Dataset records:
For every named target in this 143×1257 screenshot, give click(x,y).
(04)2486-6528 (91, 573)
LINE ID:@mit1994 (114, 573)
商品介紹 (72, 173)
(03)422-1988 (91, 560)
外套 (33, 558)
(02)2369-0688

● **Aim of the exercise**: Recast the records above as a Markdown table with the columns "No." and "Line", giving each non-blank line its own numbered row.

● **The response**:
| No. | Line |
|---|---|
| 1 | For every named target in this 143×1257 screenshot, give click(x,y). |
| 2 | (04)2486-6528 (91, 573) |
| 3 | LINE ID:@mit1994 (114, 573) |
| 4 | 商品介紹 (72, 173) |
| 5 | (03)422-1988 (91, 560) |
| 6 | 外套 (33, 558) |
| 7 | (02)2369-0688 |